But the outlook for equity markets is cloudy nonetheless. The problem is more basic: stock prices reflect both a company’s current earnings and its expected growth in earnings. A high price-to-earnings ratio means investors expect fast growth in future earnings. If you think economic growth is going to slow, the stock market looks overvalued today. Historically, stocks in aggregate have tended to trade at P/E ratios between 12 and 20. Right now, the P/Es of the three major indexes are on the high end of that range, implying the expectation of faster-than-usual economic growth. That sort of growth will be awfully difficult to achieve as the Boomers retire—and the problem could persist for decades. It is possible that, as the Yale economist Irving Fisher infamously said in 1929, “Stock prices have reached what looks like a permanently high plateau.”
And on the difficulties and expense of transitioning parts of the economy from catering to the young to catering to the aged:
My grandmother, who is blind and physically frail, was able to live at home much longer than she otherwise could have because she had Meals on Wheels, a home health aide, and a Life Alert-type necklace to call for help in case she fell.

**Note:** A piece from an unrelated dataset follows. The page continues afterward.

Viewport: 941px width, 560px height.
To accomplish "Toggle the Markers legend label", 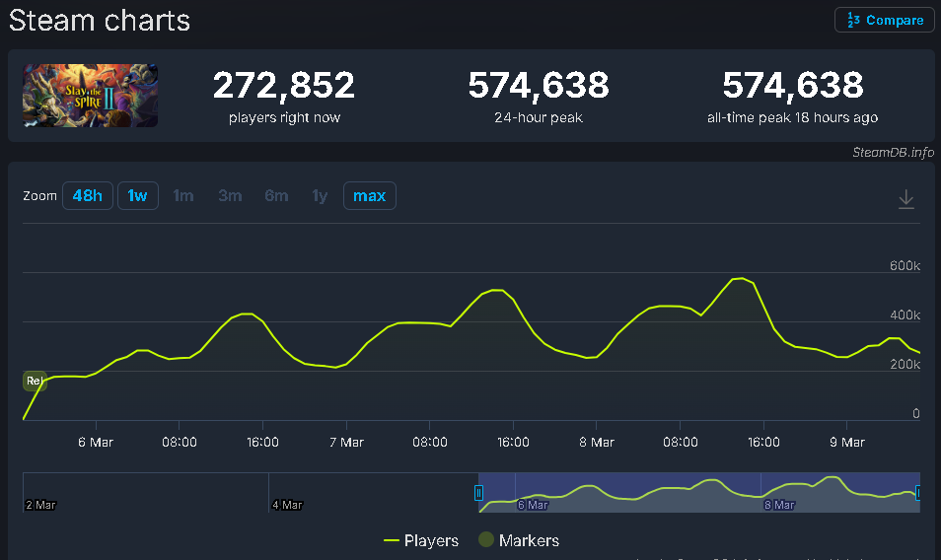I will pyautogui.click(x=529, y=540).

But these services require a lot of labor. According to an analysis by McKinsey Global Institute, the number of hours required to produce an automobile in North America fell by 1.7 percent annually from 1987 to 2002, to an average of about 100 hours. Meanwhile, it still takes about the same amount of time as it always did to drive a senior to a doctor’s appointment, or to help an older patient bathe and dress. Productivity growth is faster in the things that kids consume than in the things that the elderly need.
This is is yet another example of the problems described under the heading of Baumol’s cost disease:
Baumol’s cost disease (also known as the Baumol Effect) is a phenomenon described by William J. Baumol and William G. Bowen in the 1960s. The original study was conducted for the performing arts sector. Baumol and Bowen pointed out that the same number of musicians are needed to play a Beethoven string quartet today as were needed in the 1800’s; that is, the productivity of Classical music performance has not increased.
In a range of businesses, such as the car manufacturing sector and the retail sector, workers are continually getting more productive due to technological innovations to their tools and equipment. In contrast, in some labor-intensive sectors that rely heavily on human interaction or activities, such as nursing, education, or the performing arts there is little or no growth in productivity over time. As with the string quartet example, it takes nurses the same amount of time to change a bandage, or college professors the same amount of time to mark an essay, in 2006 as it did in 1966.
Baumol’s cost disease is a fascinating topic that touches on many areas of economics and public policy. For instance, it’s a a likely influence on the fact that college tuition and health care costs tend to rise much faster than the general rate of inflation.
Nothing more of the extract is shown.